→ **DOCUMENT SEGMENT**
With regard to facets, you've identified the core problem: too many facet keys and a dynamic need for them. Your approach of using attribute counts is clever, but as you've seen, it's not optimal for relevance.

To improve dynamic faceting, I would suggest a combination of approaches: 

  1. Prioritize Facet Keys:
    • Manual Configuration: Identify your most important and common attributes and explicitly define them as facetable in your Search Service. Examples: brands, categories, duty, housing, seal, and id_unit
    • Count based: Count the number of occurrences of each attribute key in the whole product catalog, and select the ones that occur most frequently.
    • Query based: As you see in your approach, count the number of occurrences of each attribute in the top-n relevant products according to search query.
  2. Create a Rich Description:
    • The description should be detailed and include many terms and keywords for long tail searches.
  3. Use dynamicFacetSpec Effectively:
    • Instead of all attributes, use dynamicFacetSpec to show faceting on the attributes. This allows the Search Service to determine which attributes are best suited for facets based on the search context.
  4. Precompute Most Common Attributes (Optional):
    • For performance reasons, you can precompute the most common (and other frequently used) attributes during data ingestion (or update) and store them as product metadata. This is helpful if you have a large catalog and want to avoid real-time computation for attribute ranking.

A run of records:
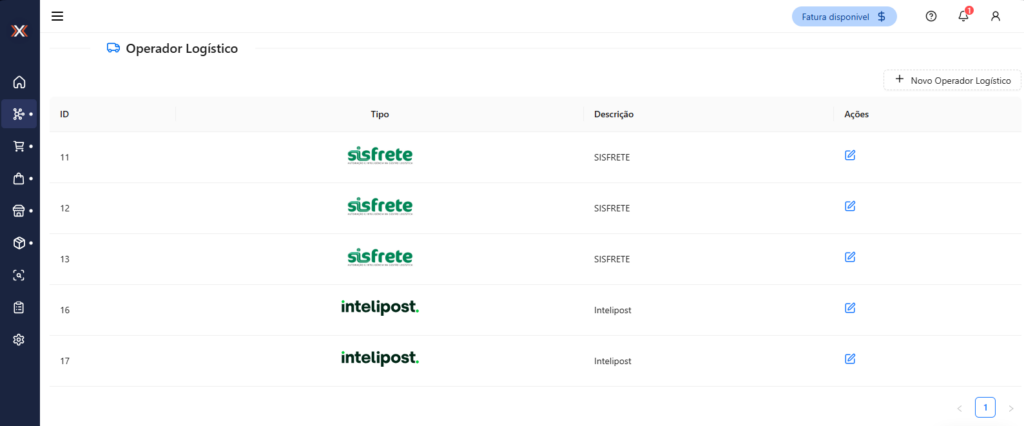This screenshot has width=1024, height=426.
Task: Click the help question mark icon
Action: pos(931,16)
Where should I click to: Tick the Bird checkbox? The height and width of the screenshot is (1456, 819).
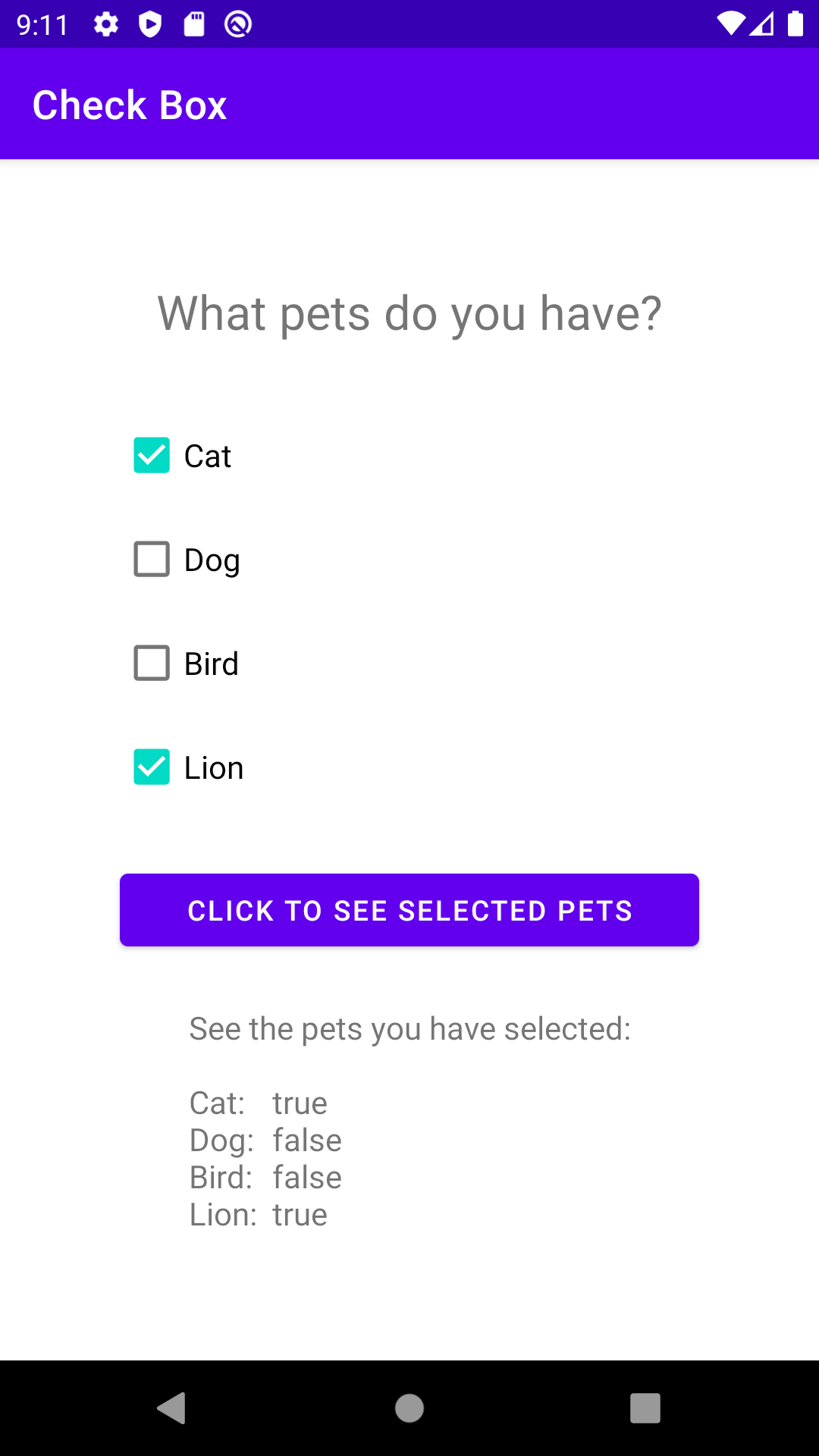[152, 664]
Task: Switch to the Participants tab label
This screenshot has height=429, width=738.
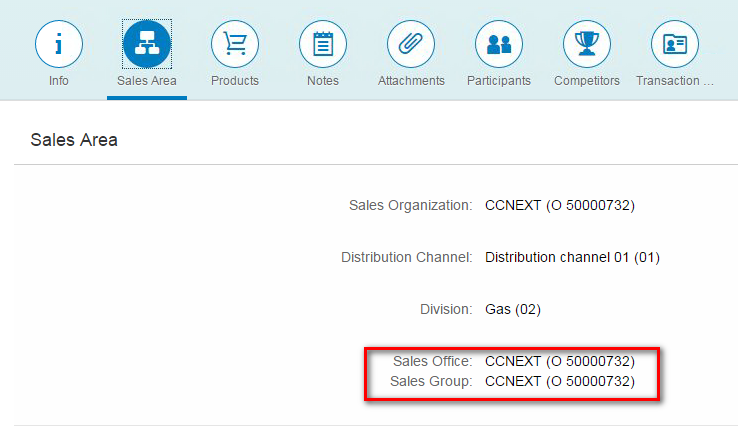Action: pos(499,81)
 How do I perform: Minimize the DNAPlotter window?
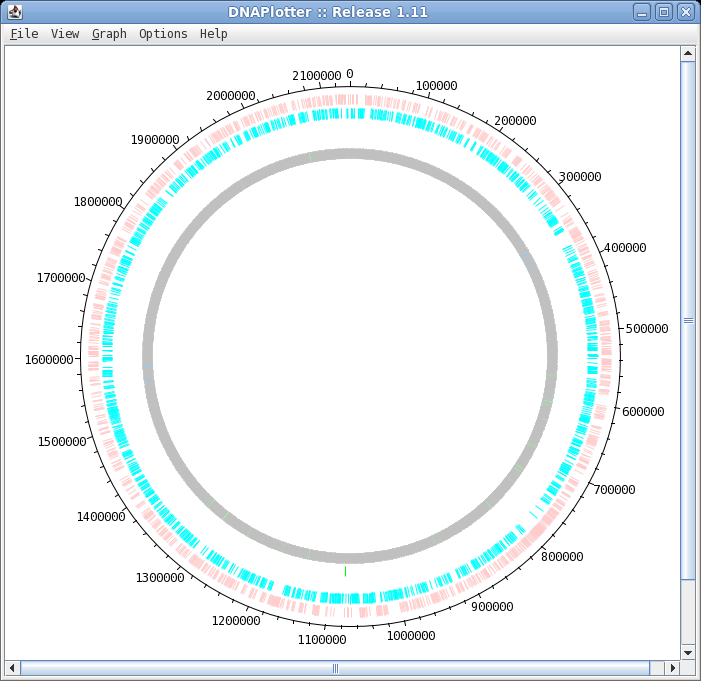[x=642, y=12]
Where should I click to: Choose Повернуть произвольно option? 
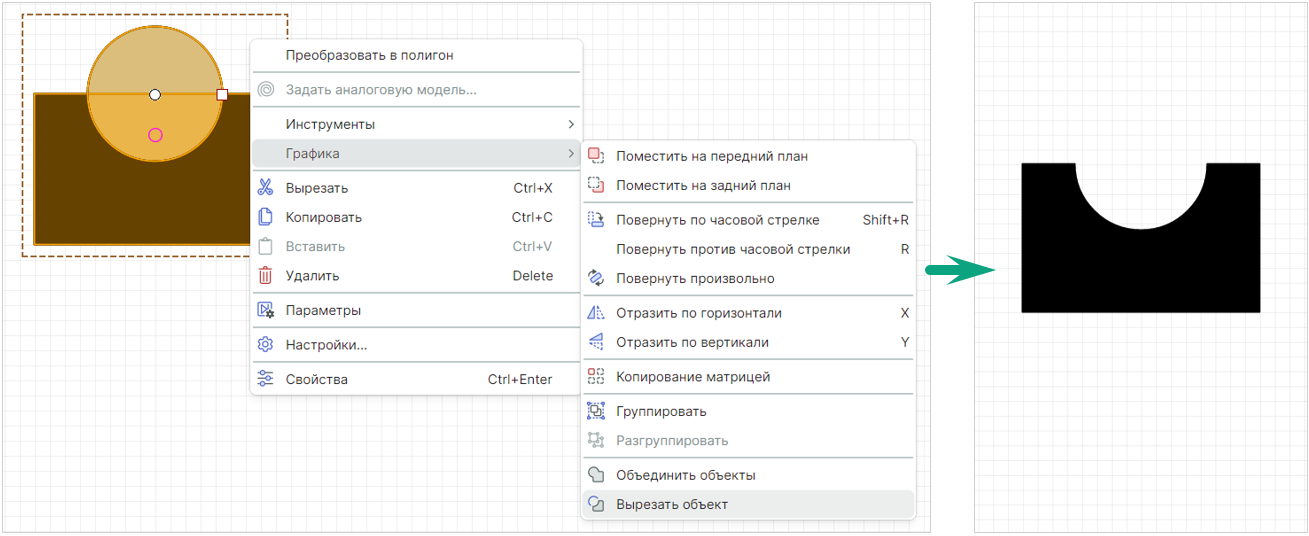click(x=694, y=279)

→ **GIVEN REQUEST 1**
Please answer these questions about the text on dynamic faceting:
(a) Which attributes are listed as examples under manual configuration?
(b) What should a rich description include?
(c) Where can precomputed common attributes be stored?
→ **GIVEN REQUEST 2**
Find each line in the records containing the word "Task", matching case exactly.

→ **WRITTEN RESPONSE 1**
(a) Brands, categories, duty, housing, seal, and id_unit.
(b) Many terms and keywords for long tail searches, with enough detail.
(c) As product metadata.

→ **WRITTEN RESPONSE 2**
Task: Click the help question mark icon
Task: Switch to the Participants tab label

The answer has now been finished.